By Jason Matthews
Unexpected discovery may be useful in various future applications that will no longer need batteries or motors to fuel movement.
Some of the greatest discoveries and inventions in history happened due to luck. We only have Velcro, Post-it notes, and vulcanized rubber due to serendipitous events, and it seems to have happened again with a new discovery that is helping researchers develop self-propelled materials.
There may be some future applications that will no longer require battery technology for propulsion thanks to this discovery - Image Credit: Illus_man via Shutterstock / HDR tune by Universal-Sci
Snap instabilities
Robots are great for many jobs, but they require power and motors to allow them to move. In some situations, this can be a problem such as when making very-small robots or when electrical power supplies are inconvenient or undesirable. A small group of researchers under the supervision of professor Al Crosby, a specialist in polymer science and engineering at the University of Massachusetts Amherst, made the discovery while carrying out a routine experiment watching a gel strip dry. As the strip dried, they observed movement. Most of the movements were slow but there were also very rapid movements that occurred periodically.
After studying the phenomenon, they found that these rapid movements, which they call ‘snap instabilities’, could be controlled and even made to reset themselves repeatedly by carefully adjusting the shape of the strip.

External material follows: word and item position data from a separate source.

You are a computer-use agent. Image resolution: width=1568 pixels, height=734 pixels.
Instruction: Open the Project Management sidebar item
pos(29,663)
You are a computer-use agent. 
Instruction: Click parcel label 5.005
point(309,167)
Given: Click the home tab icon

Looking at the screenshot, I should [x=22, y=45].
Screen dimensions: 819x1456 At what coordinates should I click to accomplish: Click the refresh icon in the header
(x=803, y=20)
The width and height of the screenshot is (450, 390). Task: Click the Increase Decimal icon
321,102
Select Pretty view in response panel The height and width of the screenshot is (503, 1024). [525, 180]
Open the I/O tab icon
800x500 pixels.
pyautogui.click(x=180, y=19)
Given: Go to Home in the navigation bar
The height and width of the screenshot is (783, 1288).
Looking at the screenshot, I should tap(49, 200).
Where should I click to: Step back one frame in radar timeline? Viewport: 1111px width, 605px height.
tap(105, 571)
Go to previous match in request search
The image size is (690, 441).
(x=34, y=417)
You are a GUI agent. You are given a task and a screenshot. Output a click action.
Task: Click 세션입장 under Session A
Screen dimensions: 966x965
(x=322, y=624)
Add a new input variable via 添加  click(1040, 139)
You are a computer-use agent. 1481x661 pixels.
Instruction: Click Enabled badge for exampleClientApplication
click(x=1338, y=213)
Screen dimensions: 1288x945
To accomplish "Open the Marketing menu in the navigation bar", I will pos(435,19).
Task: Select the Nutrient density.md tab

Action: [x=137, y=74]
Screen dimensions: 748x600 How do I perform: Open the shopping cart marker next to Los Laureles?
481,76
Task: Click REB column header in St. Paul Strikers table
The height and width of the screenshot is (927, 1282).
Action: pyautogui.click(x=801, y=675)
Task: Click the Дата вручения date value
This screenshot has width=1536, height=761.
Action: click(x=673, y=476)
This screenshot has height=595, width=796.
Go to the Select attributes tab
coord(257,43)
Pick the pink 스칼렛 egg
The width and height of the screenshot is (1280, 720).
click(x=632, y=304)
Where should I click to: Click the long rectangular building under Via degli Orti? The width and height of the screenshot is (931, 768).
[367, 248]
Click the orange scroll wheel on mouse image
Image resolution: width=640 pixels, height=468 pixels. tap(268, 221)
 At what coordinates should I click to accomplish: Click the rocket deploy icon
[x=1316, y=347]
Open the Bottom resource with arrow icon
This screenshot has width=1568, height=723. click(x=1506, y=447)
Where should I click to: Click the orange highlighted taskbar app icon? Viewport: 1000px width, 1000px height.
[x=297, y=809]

Crosby explained in a press release that several animals and plants, particularly small ones, utilize special parts that function like springs and latches to help them move very quickly, much faster than animals that only use muscles to propel themselves. Plants like the Venus flytrap are great examples of this kind of movement, as are grasshoppers and trap-jaw ants in the animal world. Snap instabilities are one way that nature combines a spring and a latch and are increasingly applied to create fast movements in small robots and other devices, as well as toys like rubber poppers. Nevertheless, Crosby added that most of these snapping devices need a motor or a human hand to continue moving. This discovery might be usable in various applications that will no longer need batteries or motors to fuel movement.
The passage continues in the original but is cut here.